[Opening Data supplied section]

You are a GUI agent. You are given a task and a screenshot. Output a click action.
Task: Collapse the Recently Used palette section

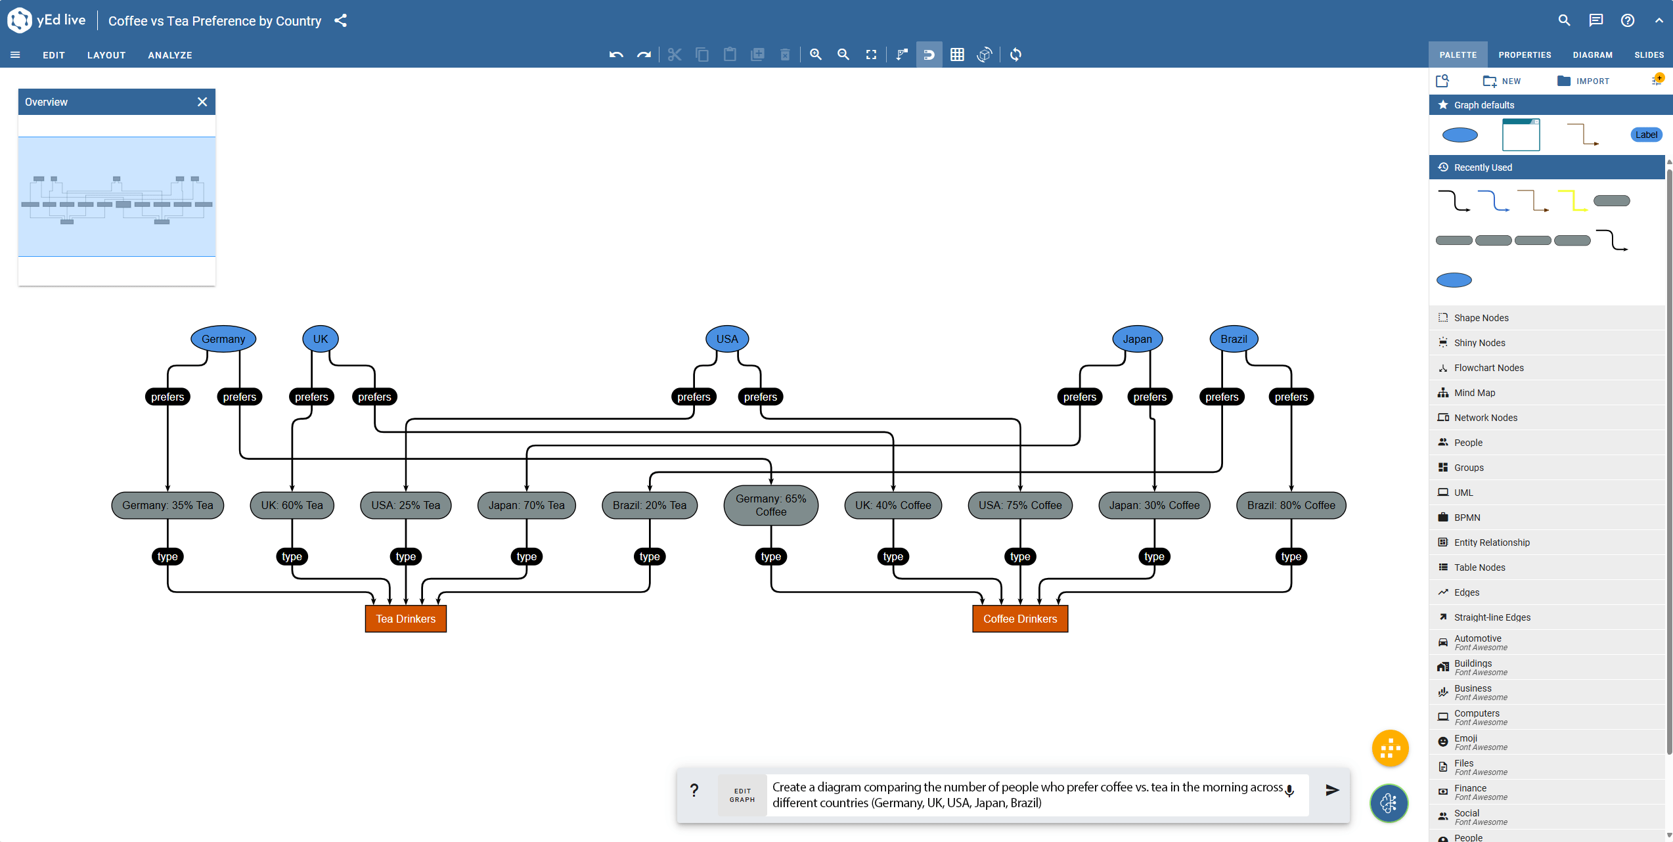click(x=1483, y=167)
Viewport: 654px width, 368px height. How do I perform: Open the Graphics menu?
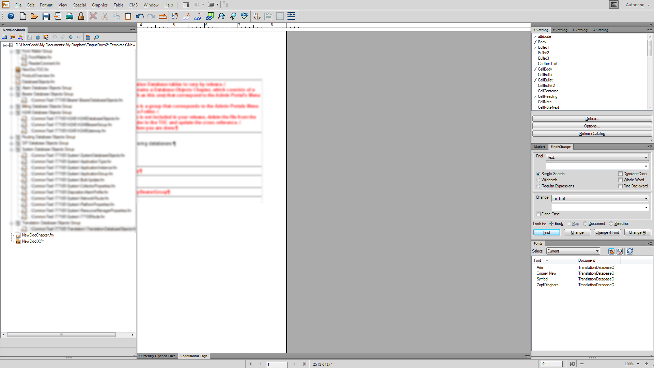tap(99, 5)
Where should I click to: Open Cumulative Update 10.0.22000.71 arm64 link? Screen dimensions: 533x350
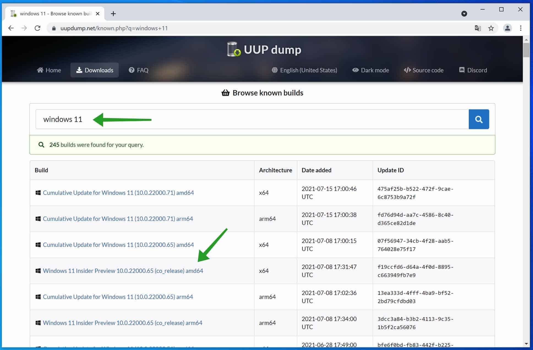118,219
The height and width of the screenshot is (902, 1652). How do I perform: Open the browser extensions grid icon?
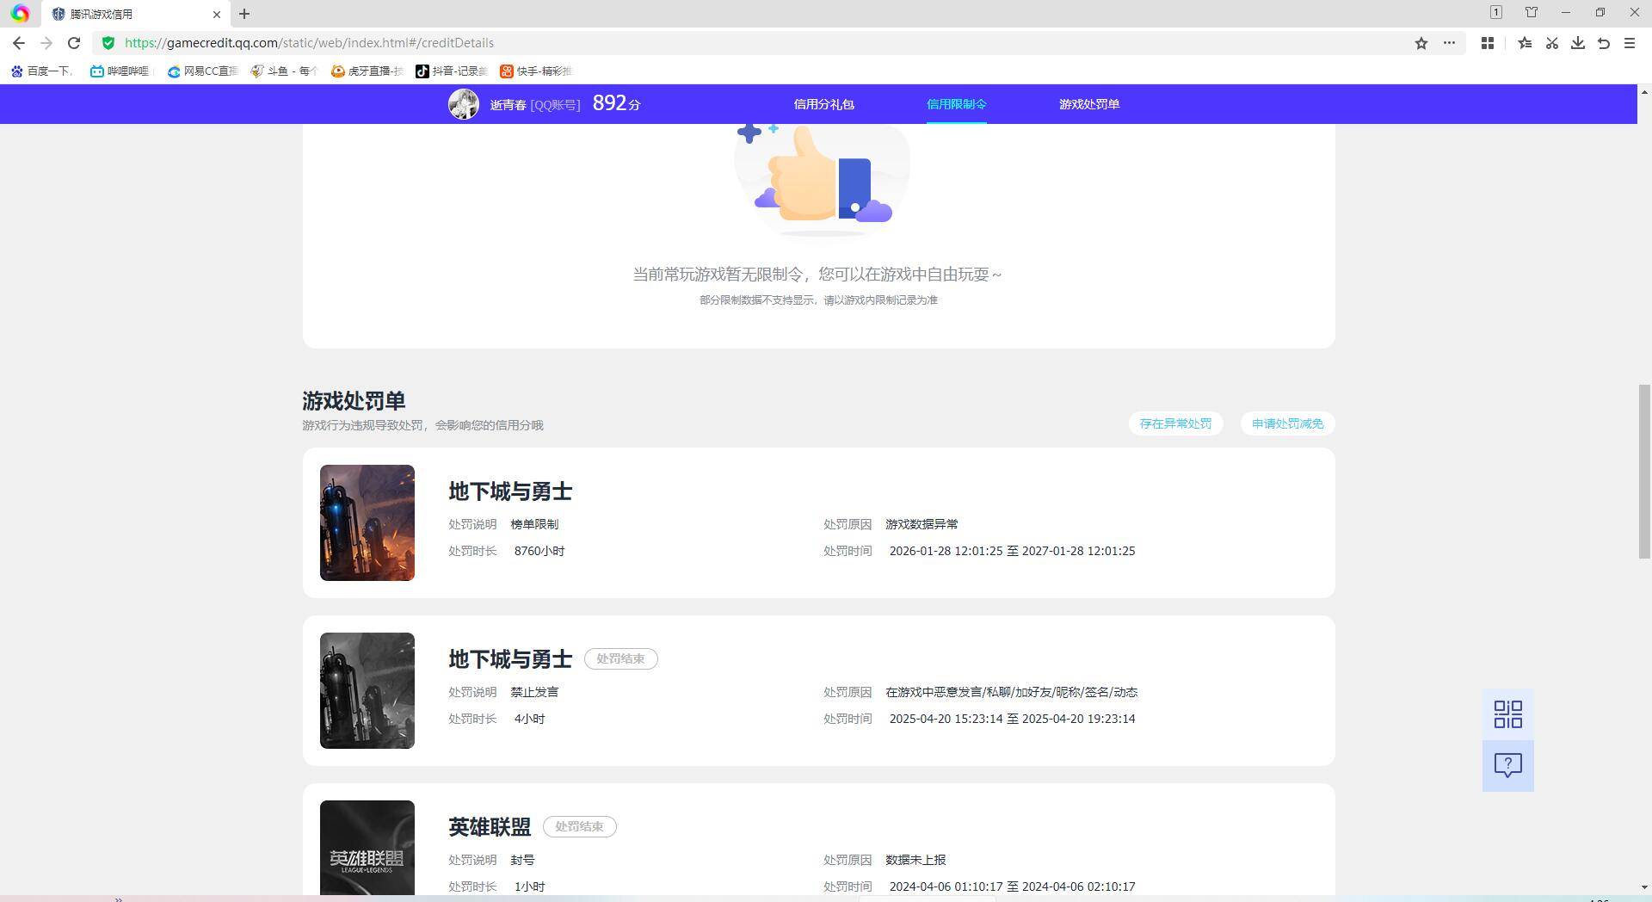[1487, 42]
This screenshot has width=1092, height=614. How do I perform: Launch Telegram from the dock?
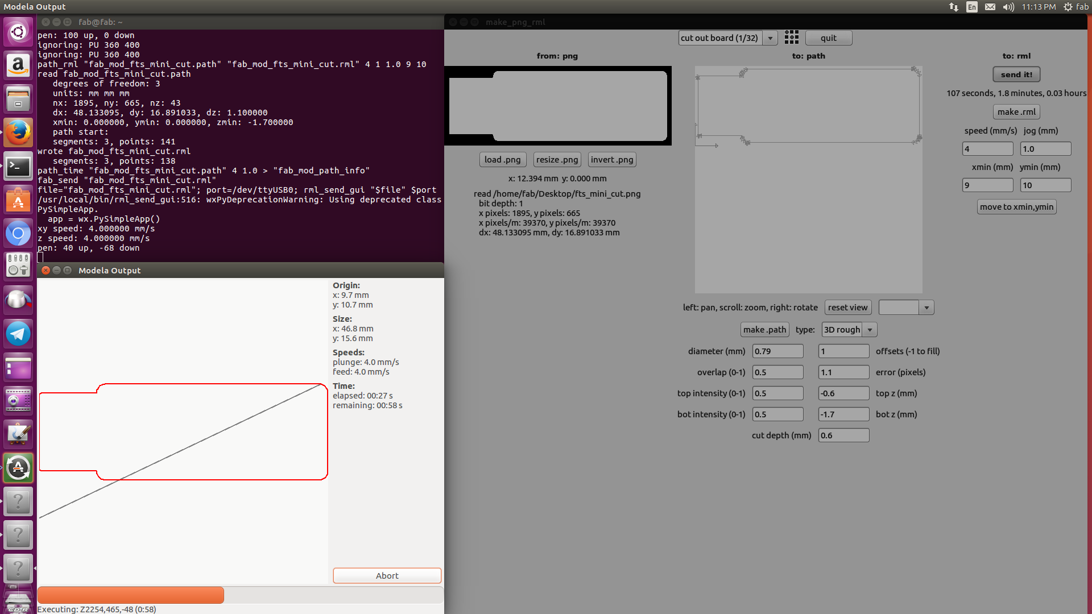point(18,334)

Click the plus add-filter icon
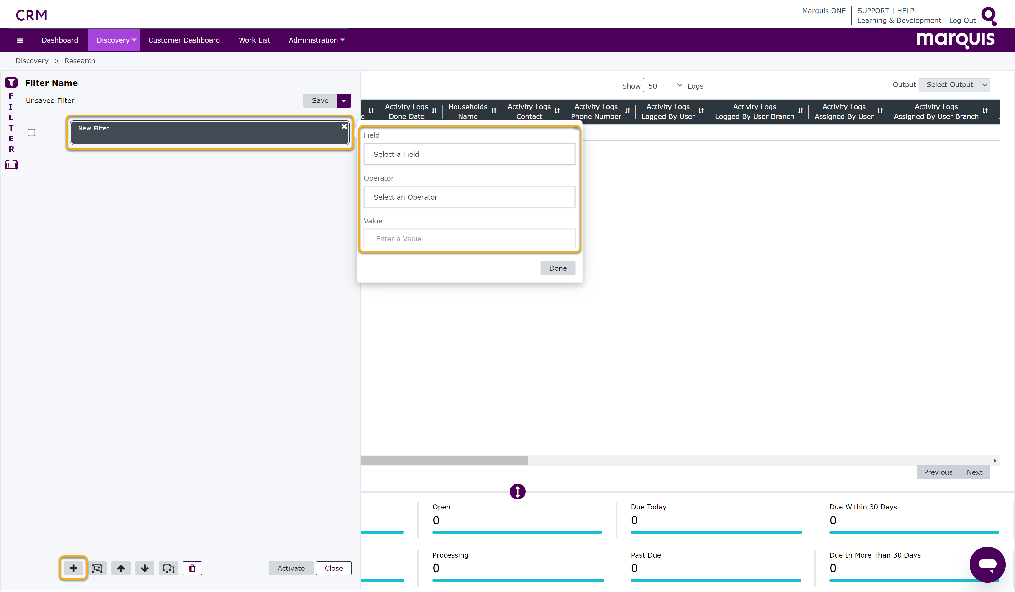pos(73,568)
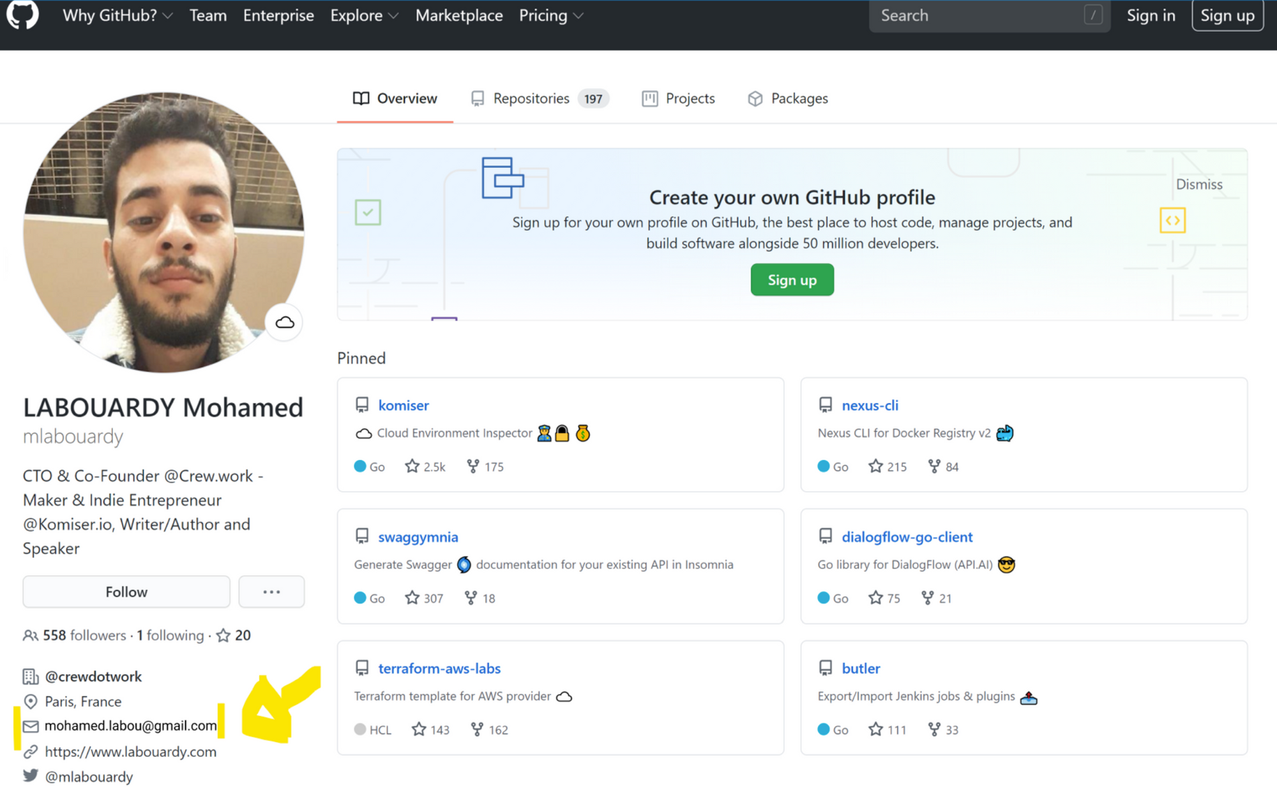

[Closing Data supplied section]

### Exercise
The answer should be an exact restatement of every entry, with the pictures omitted.

### Finished exercise
You are a GUI agent. You are given a task and a screenshot. Output a click action.
Task: Collapse the Recently Used palette section

click(x=1483, y=167)
Viewport: 654px width, 368px height. How do I perform: Open the Graphics menu?
tap(99, 5)
Where should I click to: Open Cumulative Update 10.0.22000.71 arm64 link? Screen dimensions: 533x350
118,219
The height and width of the screenshot is (902, 1652). How do I perform: Open the browser extensions grid icon?
[1487, 42]
This screenshot has width=1092, height=614. How do I perform: Launch Telegram from the dock?
point(18,334)

Click the plus add-filter icon
pos(73,568)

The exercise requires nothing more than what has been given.